Eu ainda estava na cozinha, as duas mãos apoiadas na bancada de mármore e a cabeça pendendo para trás, tentando me recompor, quando Enid entrou, ficando brevemente surpresa com a minha presença.
- Desculpa, eu esqueci que você estava aqui - ela estava prestes a se retirar, quando algo a fez parar - espera, você está bem?
- Estou bem, Nid - dei um sorriso fraco, virando-me na direção dela, apesar da distância entre nós, sem conseguir impedir meu cérebro de fazer inúmeras associações a cada milésimo de segundo em que eu a olhava. Não se passou nem dez minutos e aquela ligação já estava me deixando louca.
- Eu não quero ser rude, Wed, mas parece que você acabou de ver uma assombração. Tem certeza que não está se sentindo mal? - a medida que ela ia falando, tão inocente e ingênua, mas ainda assim se preocupando com outra coisa além dela mesma, meu coração ia se apertando.

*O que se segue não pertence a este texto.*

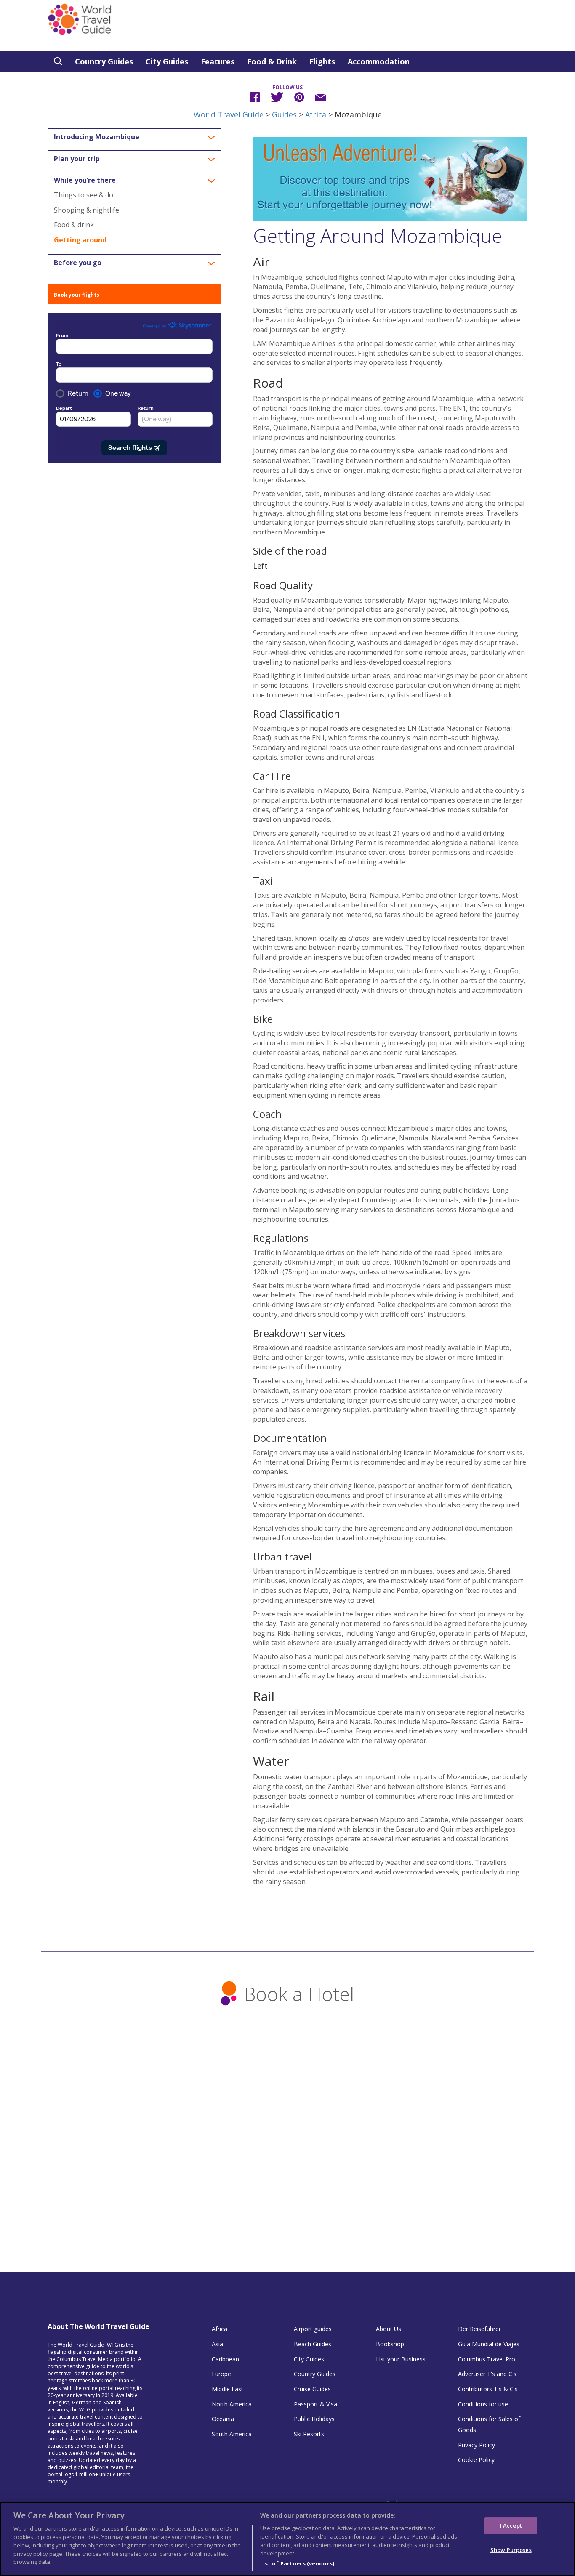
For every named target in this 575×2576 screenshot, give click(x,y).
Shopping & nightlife (86, 210)
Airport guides (313, 2329)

- Estou bem, meu amor - minha voz saiu fraca - vem aqui - instantaneamente, sem hesitar um segundo, ela atravessou a cozinha e se aproximou, ficando a meio metro de mim.
Sem incertezas, dei um passo à frente e a abracei, numa tentativa idiota de fingir que aquilo apagaria a realidade dela. Aspirei seu cheiro doce e, em seguida, me separei dela, segurando seu rosto entre minhas mãos - eu não quero que fiquemos mal uma com a outra, Enid. Me desculpe por não ter conversado com você ontem.
Ela conseguiu me encarar por alguns segundos, antes de baixar o olhar.
- Eu também não quero isso, Wednesday - eu podia ver o esforço que ela fazia para expressar qualquer tipo de sentimento, como se sentir qualquer espécie de emoção fosse algo proibido - e eu confio em você, não é verdade que eu não confio.
- Eu sei, Nid. Me desculpe por isso também, eu não pensei antes de falar aquilo.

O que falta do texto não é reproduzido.